I remember how the old man in St. Maarten interacted with the fish, so I followed his lead, and waded in and started breaking off bits for the fish.
They went bonkers.
I’m not sure how fish send messages, however, the rest of the family soon appeared out of the woodwork and began swirling around me the same as they did in St. Maarten. I was in heaven, and the onlookers loved it.
I was quite proud, and the tourist’s loved it.
Mr. Ass Hat
The bubble was broken when I notice a “meathead” splashing around in the water trying his best to stab a fish with a makeshift spear.
He thought it was funny.
The man reminded me of a co-worker that once chased a hawk out of a tree at the golf course with a stick for no apparent reason. In the moment I hoped the hawk would give him a taste of talons.
This is proof that there are more than one species of human being.
With the advent of technology, I think my relationship with Nature has become distant. Maybe technology is a symptom of the disconnection with the earth?
Disconnection seems to equal more need for a vacation.
I know my hearts longs connection, and yet, I look around and all I see is faces lit by the epidemic radiation of smartphones.
Like. Comment. Like.
In the newsfeed, I discovered a Brazilian doctor using Tilapia skins to cover fresh burn wounds instead of bandages. The solution is far more elegant than a bandage that needs to be changed on a regular basis.
It’s a little weird, but elegant and sanitary.
Initially, the Tilapia skin adheres to the wound and keeps it clean, and when the damaged area heals up, on cue, the Tilapia skin drys up and falls off.
The Entire Carcass
Tilapia skins are considered a waste product by the fish industry and are thrown in the trash heap. A couple of steps are needed to get the skins sanitary and prepped for medical use, however, I love the economic dovetail.
What’s the net benefit?
Burn victims get a practical solution that looks a lot like the tattooed sleeve of a Japanese gangster. Both strange and attractive.
Is the price right?
I’m not sure whether or not the sterilization process is cost prohibitive, but at the moment there doesn’t seem to be a lack of Tilapia skins to meet the demand.
Practicality and elegance more than makeup for any downside.
I love organic solutions.
My long lost beer bro and I once traveled to a cucumber farm to talk with the farmer in charge. Christian had worked as an electrician on the property when he had first set up the greenhouse many years ago.
Charlie and the pickle factory.
Cucumber farmers are absolutely meticulous, and he wasn’t about to let us tromp around in his garden.

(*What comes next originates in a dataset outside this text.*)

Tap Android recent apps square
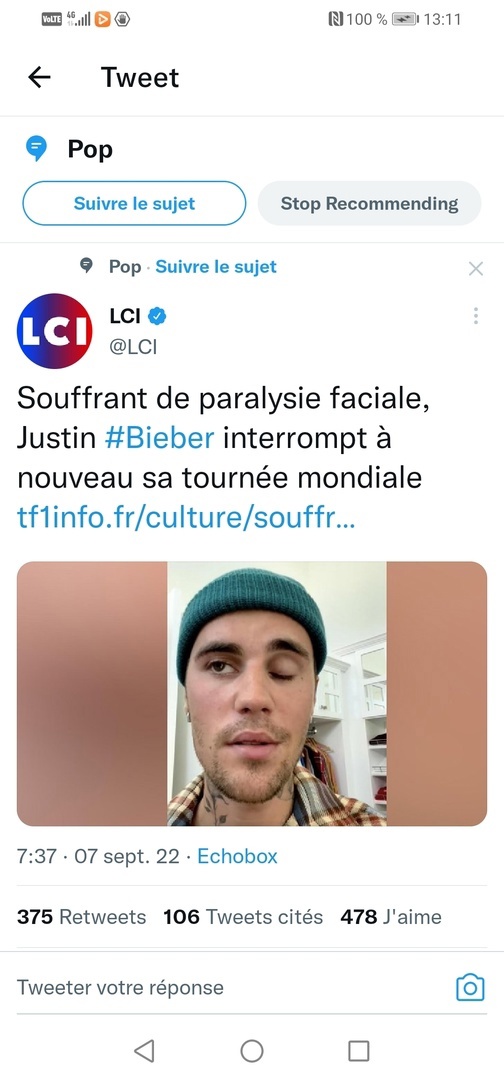The height and width of the screenshot is (1080, 504). pos(359,1050)
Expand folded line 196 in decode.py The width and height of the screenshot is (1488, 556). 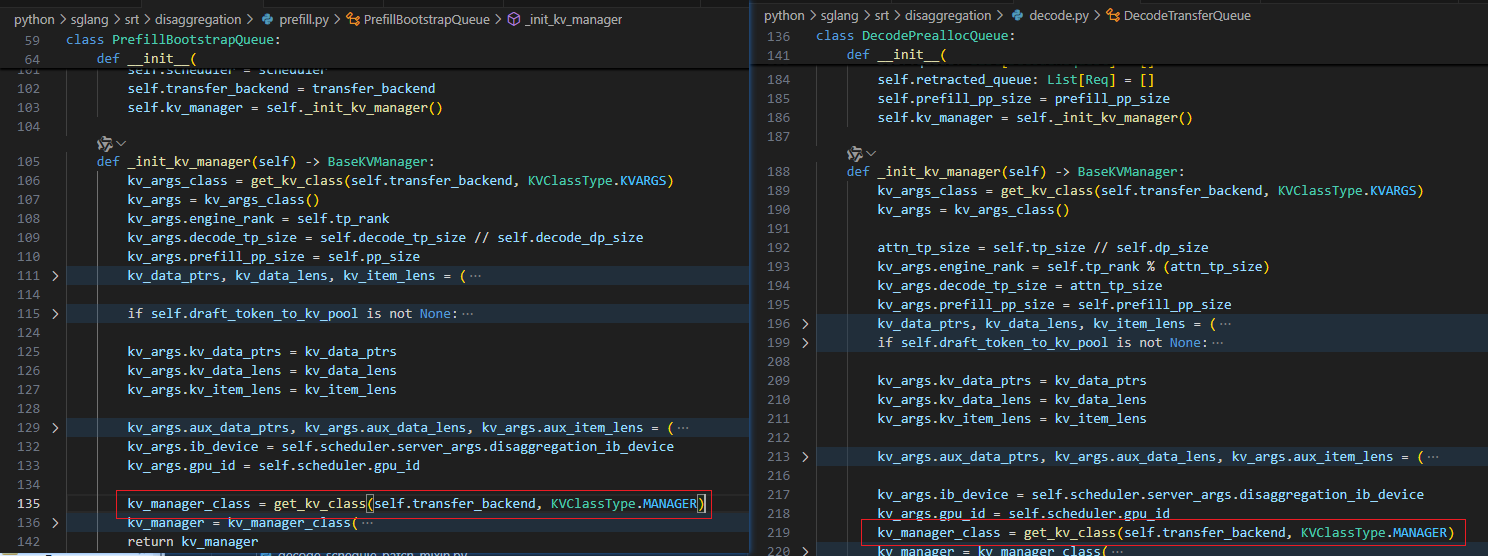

So we just stood in the foyer and looked at the interior through the door.
That’s not important.
What was important was the farmer’s son. There was a spark of mutual interest between us standing on the edge of the garden. I listened to his idea of starting a fish farm.
I never did follow up on the conversation.
What I do remember is that he had a model of Murray Hallot’s system of Aquaponics in the shed. It was a dismal failure and a reminder that although it may look easy, like any project on YouTube, mistakes are necessary to get it right.
Fish Eye View
Eventually, I will build my own aquaponics system. I love mild flavored fish and the thought of growing them in the garage is exciting, the science is also a great way for my boys to learn.
Long ago I discovered Murray Hallot’s aquaponics system followed by The Urban Farm Guys. Being that my climate was far closer to that than the Australian outback, I watched and realized this was within my skill level.
These guys also delve into mushrooms as well which I will eventually take a crack at.
Although my initial beer making project trumped the aquaponics, it has always been in the back of my mind as one of those projects that I will finish.
The craft skills necessary for brewing are very complimentary to Permaculture. The attention to detail, the creation of a consumable product shared with friends, it all adds up to building community.
Tribes enjoy free beer.
So far I have lived vicariously through others that have put the boots to the ground like my cousin Beverly who managed to get a system going in her house. It’s far more powerful when someone you know has success, rather than through a blog post, or a podcast.
With a bit of imagination, it’s a slice of St. Maarten in the garage.